Freedom on her labour of love: writing a novel.
When I first started to write “Pundit” I had little idea about writing a novel. I had written plays previously and was somewhat familiar with the method of telling a big story (as opposed to a concise 5000-word short story), but I really had no clue what I was doing. I found out the hard way.
I spent countless hours tucked away in the back corner of my flat, desk facing the wall (I had read Stephen King’s On Writing, after all) and carefully crafted what I considered exquisite scenes and stunning turns of phrases that would no doubt land me a Booker Prize nomination. It wasn’t arrogance so much as a faith. I believed in my story, fell in love with K, Lisse and all the characters in the world unfolding on the pages before me, and knew others would as well.
When my first draft was completed I handed it to a trusted beta reader (those wonderful souls who read first versions of books and give honest feedback.) It came back with a ton of honest feedback. I was crestfallen. It wasn’t the masterpiece I thought it was.
Should I Stay or Should I Go?
I’m not one to give up easily and after the few weeks it took for my pride to heal, I found myself returning to the scene of the crime. I began tackling the comments, most of which I soon realized, were very well-founded. I learned that although I was telling a good story, I hadn’t written a good novel and that was the job I’d been hired by the characters in this book to do – write a novel. The only thing was – I didn’t know how.
I put ‘Pundit’ aside and set out to learn. I read every “How To Write A Novel” book I saw, talked to every novelist I could find via twitter, Facebook, email, you name it. I was a woman on a mission. I needed to add tools to my tool box, I needed to understand what made a novel different from other mediums.
I took notes, I did exercises, I read contemporaries. And I re-wrote Pundit for a second time. And when my beta reader handed back more honest feedback, I learned that by implementing every trick, tip, and technique in the book I had created little more a bloody mess. I had become so focused on doing it right, I forgot about the story.
Do Not Pass Go
While I was beginning to think I didn’t have a novel in me, I couldn’t shake the fact that I needed to have the people of ‘Pundit’ (and they were fast becoming people, not just characters) feel love & hate, admiration & admonition. I needed to get them out there.
Round three. But this time, I had found methods that worked for me: I went back to page one and sketched out what happened in each chapter, sticking post-it notes all over my wall, struggling to organize it. At one point, I even had a flow chart. And slowly, it began to coalesce into something different than previous incarnations; it was turning into something good.
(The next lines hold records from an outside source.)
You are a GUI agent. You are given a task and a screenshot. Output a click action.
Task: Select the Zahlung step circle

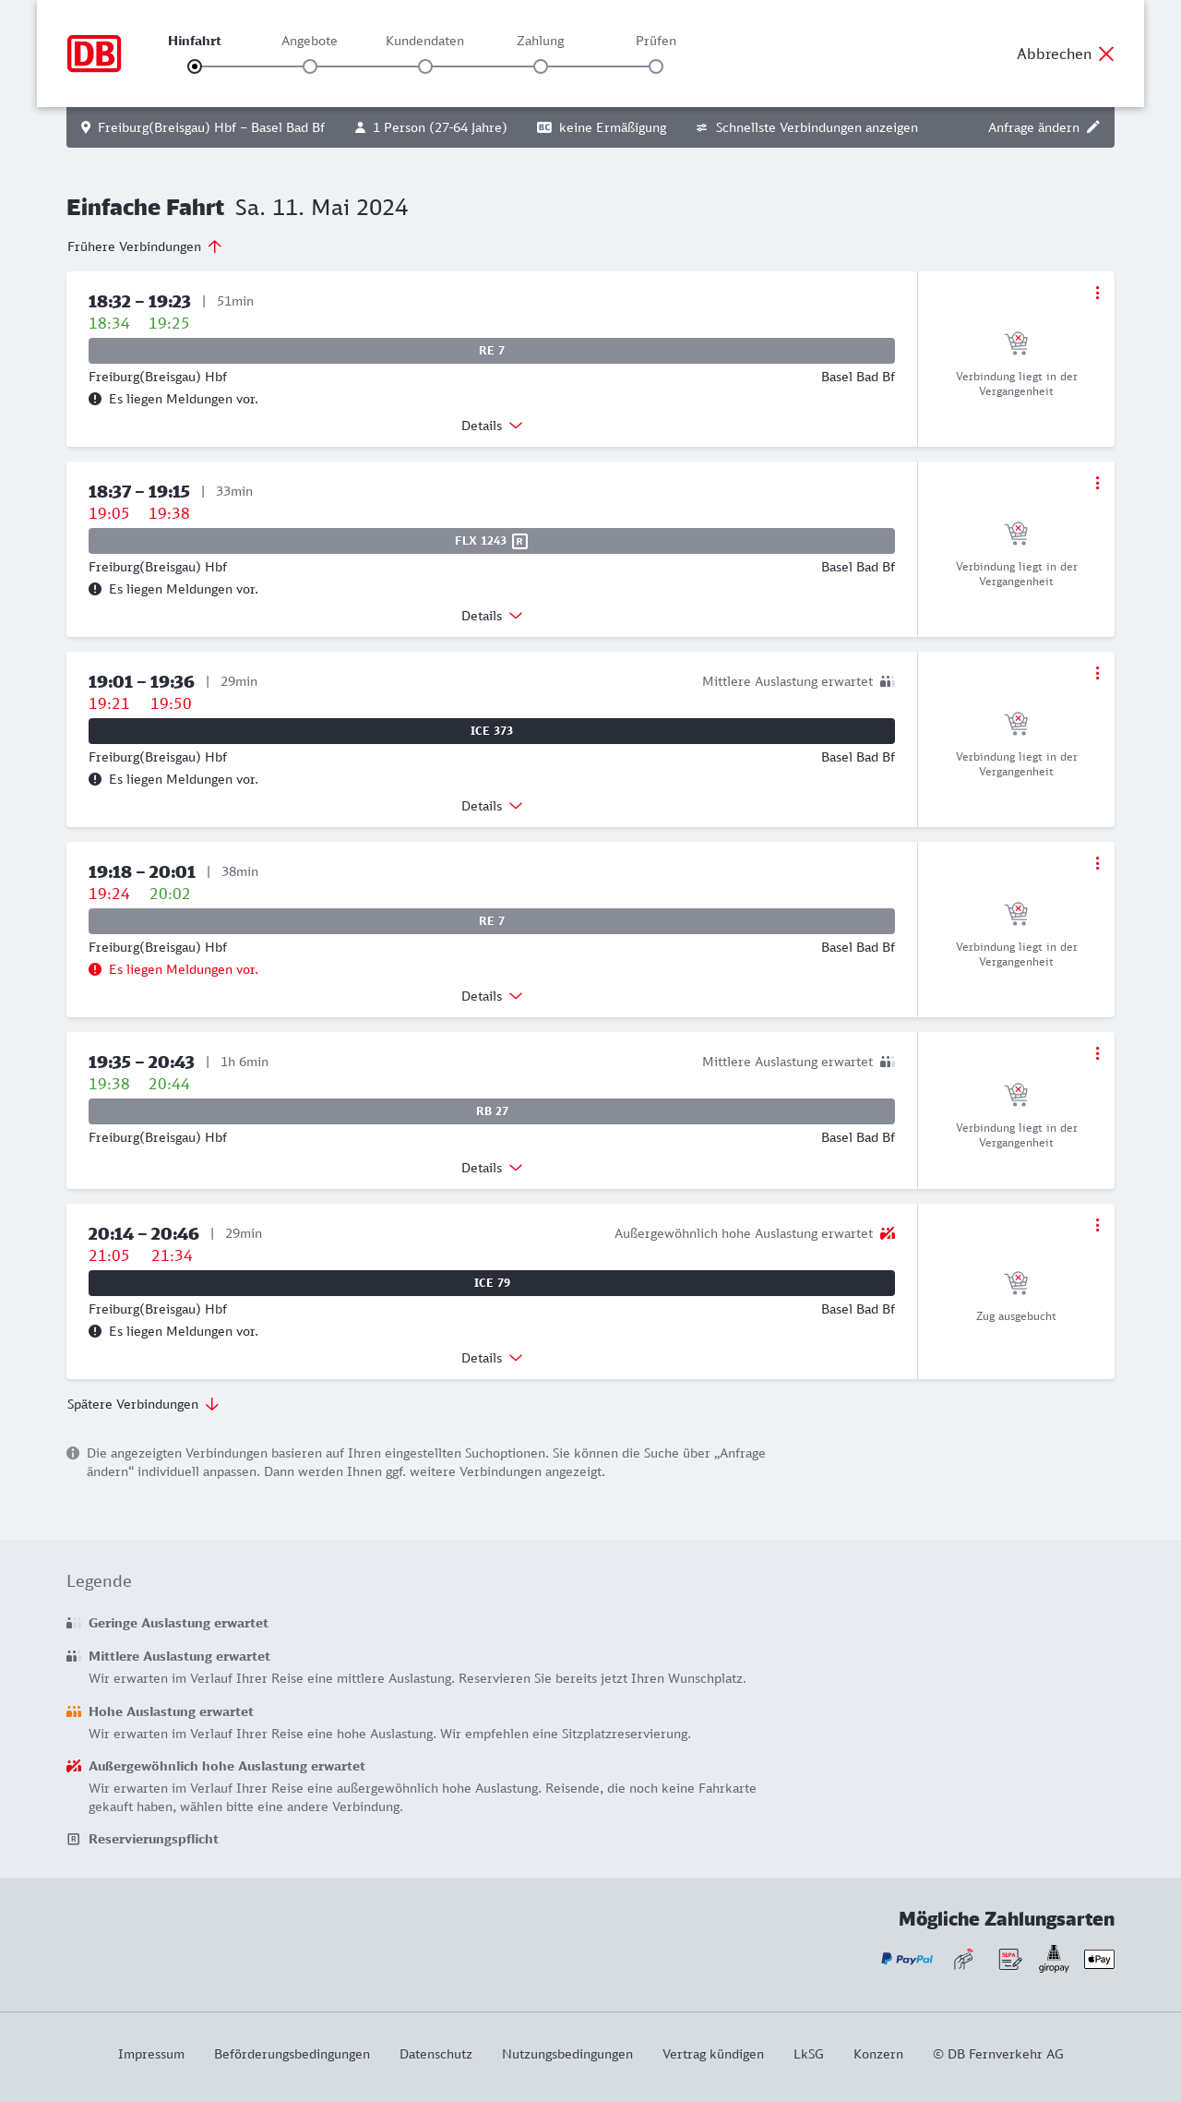[541, 66]
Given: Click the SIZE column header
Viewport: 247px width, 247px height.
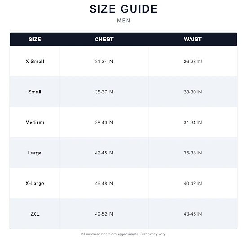Looking at the screenshot, I should click(x=35, y=40).
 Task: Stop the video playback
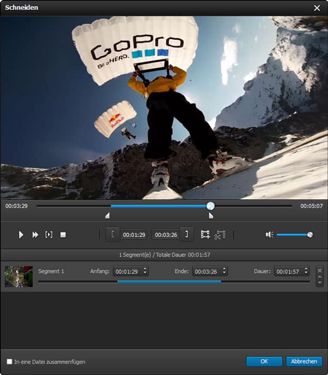point(63,235)
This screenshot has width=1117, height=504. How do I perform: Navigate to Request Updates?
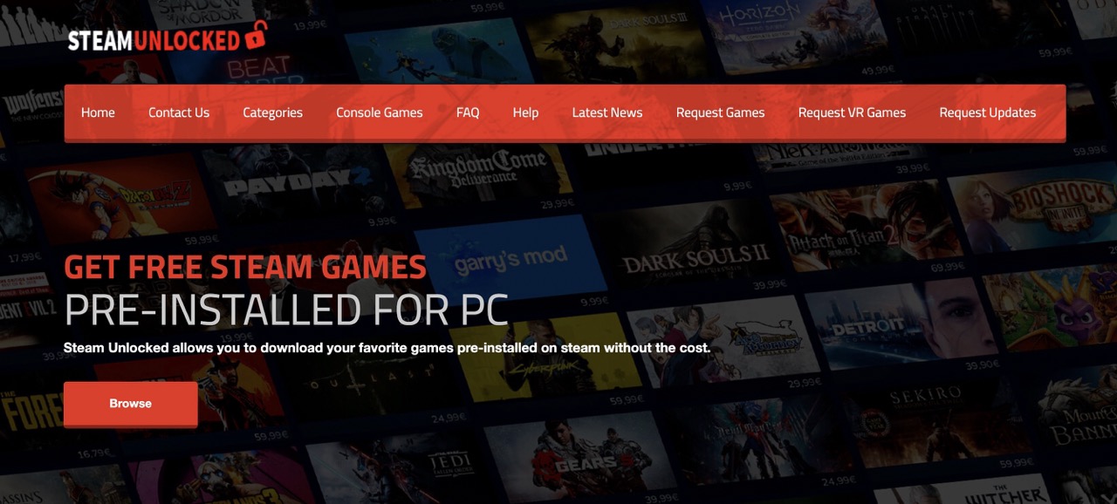tap(987, 112)
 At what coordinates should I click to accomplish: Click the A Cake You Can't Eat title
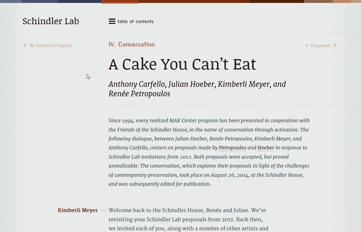182,64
I had killed off characters. I had fought with and against myself. I had cried myself to sleep out of fear and frustration. I closed the laptop a dozen times swearing off ever writing another word. I complained. I cajoled. I pleaded. I prayed. I wrote.
A New Day
After version three, it was ready to send out into the world, which is another process, for another post, altogether. In the end, I found a publisher whom I adored and decided to let them publish Pundit. It was done.
Nope. Wrong, again.
My masterpiece was handed off to their editor for another review returning once again with a slew of specific questions and areas for improvement, or change.
I slowly read each comment, feeling a little smaller and just a little less confident with each one. But I’d come this far. In for a penny, in for a pound, right? When it was all done I’d written nearly an extra 10,000 words, after eliminating countless others. My fingers ached from the effort, but the book was better.
I now had a fitting vessel with which to send my beloved characters into the real world: K Johnson, owner of the Polaris, a comedy club in 1990s Toronto (Canada). His comedians Lisse Bergan and Wyatt Anderson. The Sweetwater Comedy Festival. The sex, the drugs, and laughter.
It’s the world of stand-up comedy and there’s nothing funny about it.
And it only took five years.
Now the work really begins. Marketing. I’m learning new skills, picking up new tools, and making new mistakes in the pursuit of readers who will stop by and let me tell them a story.